Email spam, also known as junk email, is a type of electronic spam where unsolicited messages are sent by email.
What is Email Spam?
Many email spam messages are commercial in nature but may also contain disguised links that appear to be for familiar websites but in fact lead to phishing web sites or sites that are hosting malware. Spam email may also include malware as scripts or other executable file attachments (trojans). Spam is named after Spam luncheon meat by way of a Monty Python sketch in which Spam is ubiquitous, unavoidable and repetitive.

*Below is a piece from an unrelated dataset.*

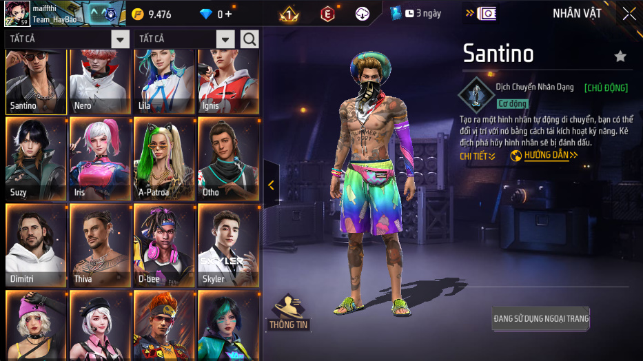
Task: Select the Skyler character card
Action: (x=228, y=245)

Email spam has steadily grown since the early 1990s. Botnets, networks of virus-infected computers, are used to send about 80% of spam. Since the expense of the spam is borne mostly by the recipient, it is effectively postage due advertising. This makes it an excellent example of a negative externality.

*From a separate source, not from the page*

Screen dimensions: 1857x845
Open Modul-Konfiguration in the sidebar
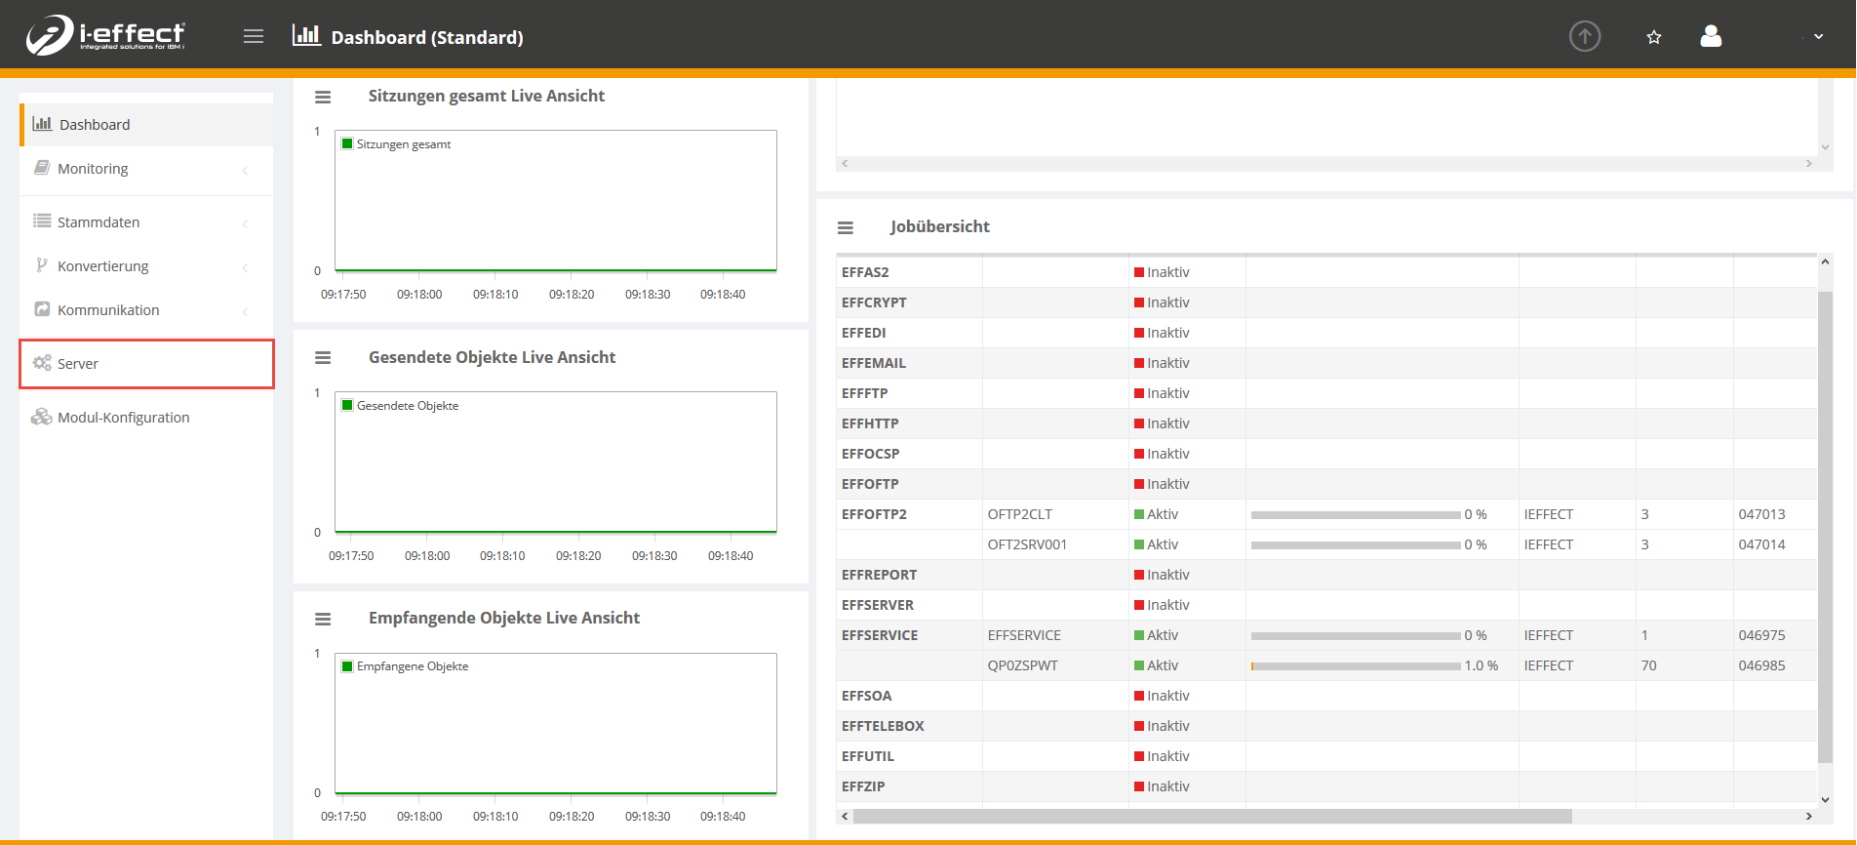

The legal status of spam varies from one jurisdiction to another. In the United States, spam was declared to be legal by the CAN-SPAM Act of 2003 provided the message adheres to rules set by the Act and by the FTC. ISPs have attempted to recover the cost of spam through lawsuits against spammers, although they have been mostly unsuccessful in collecting damages despite winning in court.
Spammers collect email addresses from chatrooms, websites, customer lists, newsgroups, and viruses that harvest users' address books. These collected email addresses are sometimes also sold to other spammers. The proportion of spam email was around 90% of email messages sent.